## QUOTED TEXT
The handler parameter is used to match data sources with particular handler programs used by the server. In a typical OPeNDAP server setup, the data sources are files and the regular expressions choose handlers based on the data file's extension. However, this need not be that case. The OPeNDAP server actually matches the entire pathname of the data source when searching for the correct handler to use. Here are the values assigned to the handler parameter in the default dap-server.rc file:

 
# Look for common file extensions.  
handler .*\.(HDF|hdf|EOS|eos)(.Z|.gz)*$ /usr/local/bin/dap_hdf_handler
handler .*\.(NC|nc|cdf|CDF)$ /usr/local/bin/dap_nc_handler 
handler .*\.(dat|bin)$ /usr/local/bin/dap_ff_handler 
handler .*\.(pvu)(.Z|.gz)*$ /usr/local/bin/dap_dsp_handler  

# For JGOFS datasets, match either the dataset name or the absence of an 
# extension. The later case is sort of risky, but if you have lots of JGOFS 
# datasets it might be appealing. handler .*/test$ /usr/local/bin/dap_jg_handler
# handler .*/[^/]+$ /usr/local/bin/dap_jg_handler

Consider a URL like this:

 http://test.opendap.org/opendap/nph-dods/data/nc/fnoc1.nc 

When the nph-dods script is executed, the "file name" part of the URL is /data/nc/fnoc1.nc. Testing this against the default initialization file matches the second line, which indicates that the dap_nc_handler (NetCDF) data handler should be used to process this request. The request is then dispatched to the handler for processing.

NOTE: The default configuration file used to be set up so that files without extensions are handled by the JGOFS data handler. This caused some problems for sites where data files did not always use common extensions for data files. If you need to serve many JGOFS data files, then uncomment this line of write special regular expressions for the JGOFS data sources.

## EXTRACTED RECORDS
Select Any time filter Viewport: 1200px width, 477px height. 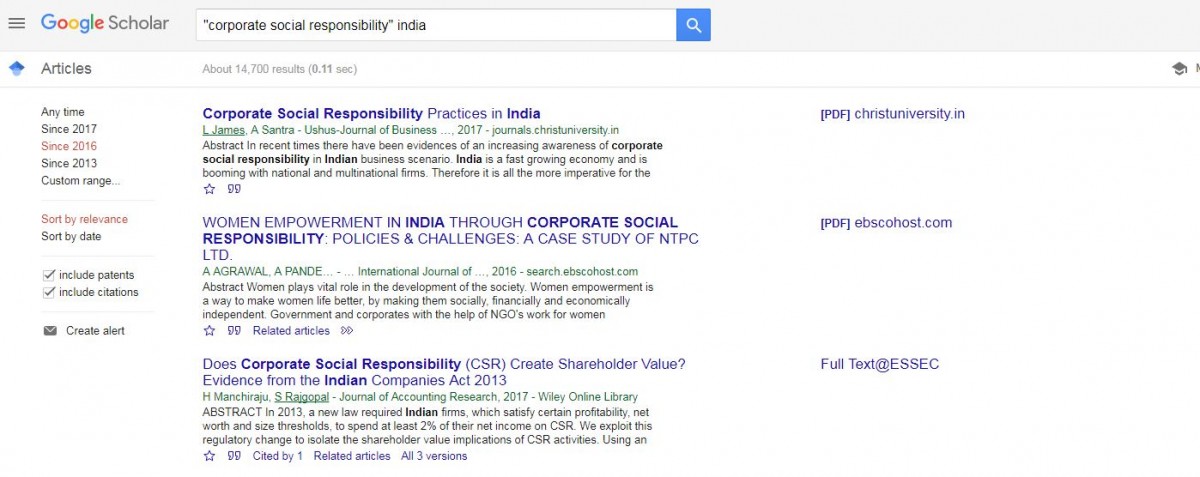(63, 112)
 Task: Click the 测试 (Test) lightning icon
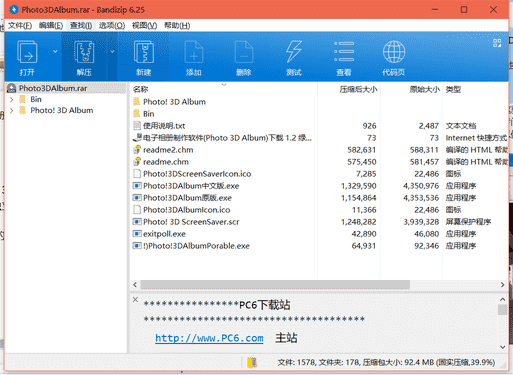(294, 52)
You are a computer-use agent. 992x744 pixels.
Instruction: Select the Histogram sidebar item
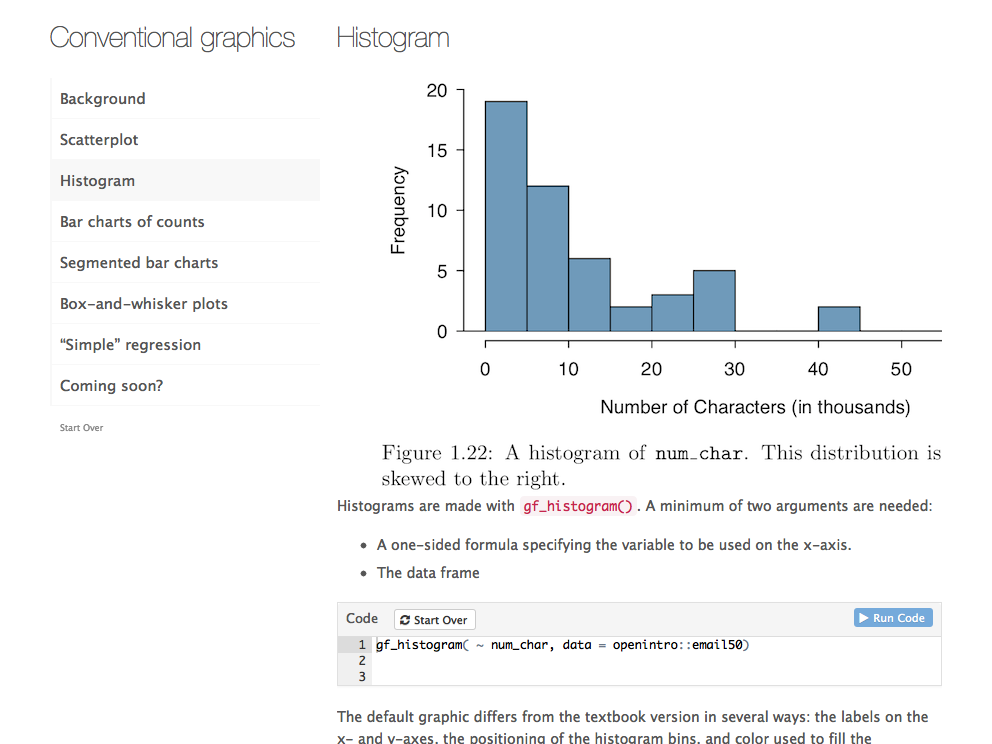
...
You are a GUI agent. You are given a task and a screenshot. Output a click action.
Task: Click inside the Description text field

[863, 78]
* * *
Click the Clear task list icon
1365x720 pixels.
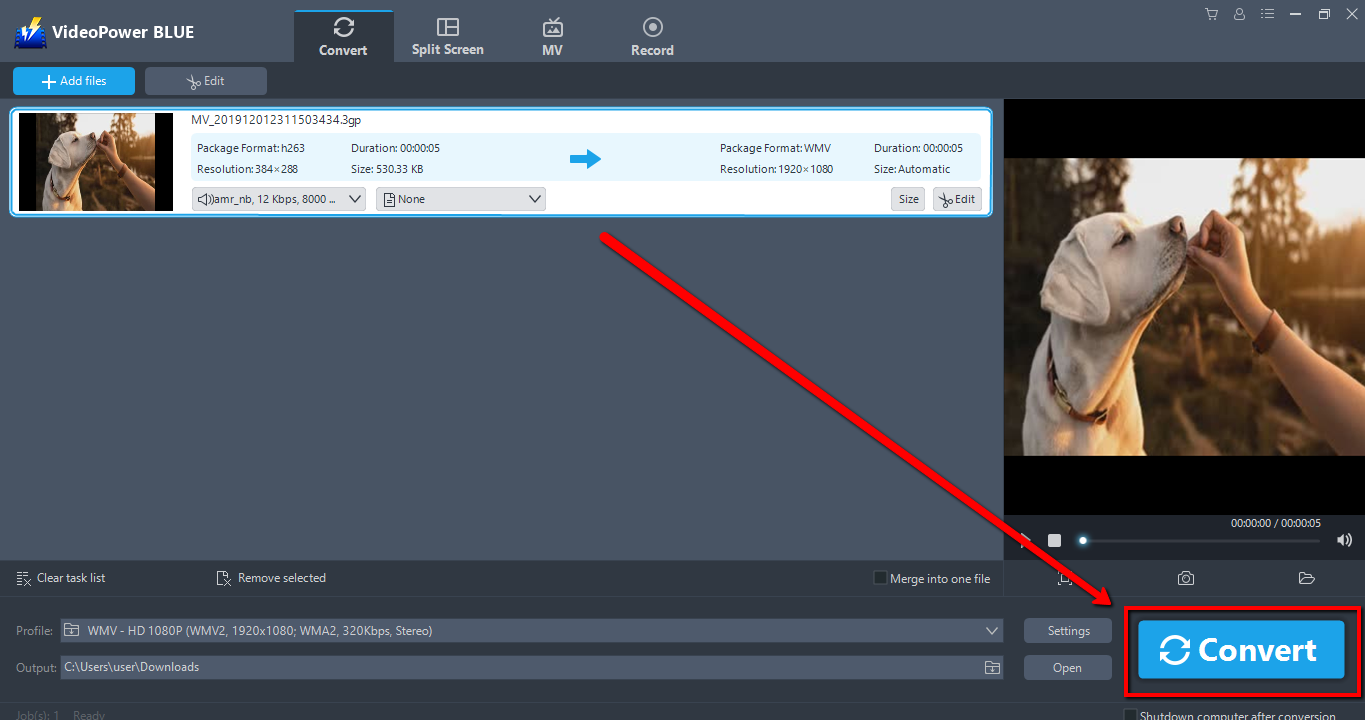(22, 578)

## STATED TASK
Print the portion of the OPeNDAP handler text that opens with the words "When the nph-dods" and closes with "JGOFS data sources.", character for character. The items have no connection to the OPeNDAP handler text.

## WRITTEN REPLY
When the nph-dods script is executed, the "file name" part of the URL is /data/nc/fnoc1.nc. Testing this against the default initialization file matches the second line, which indicates that the dap_nc_handler (NetCDF) data handler should be used to process this request. The request is then dispatched to the handler for processing.

NOTE: The default configuration file used to be set up so that files without extensions are handled by the JGOFS data handler. This caused some problems for sites where data files did not always use common extensions for data files. If you need to serve many JGOFS data files, then uncomment this line of write special regular expressions for the JGOFS data sources.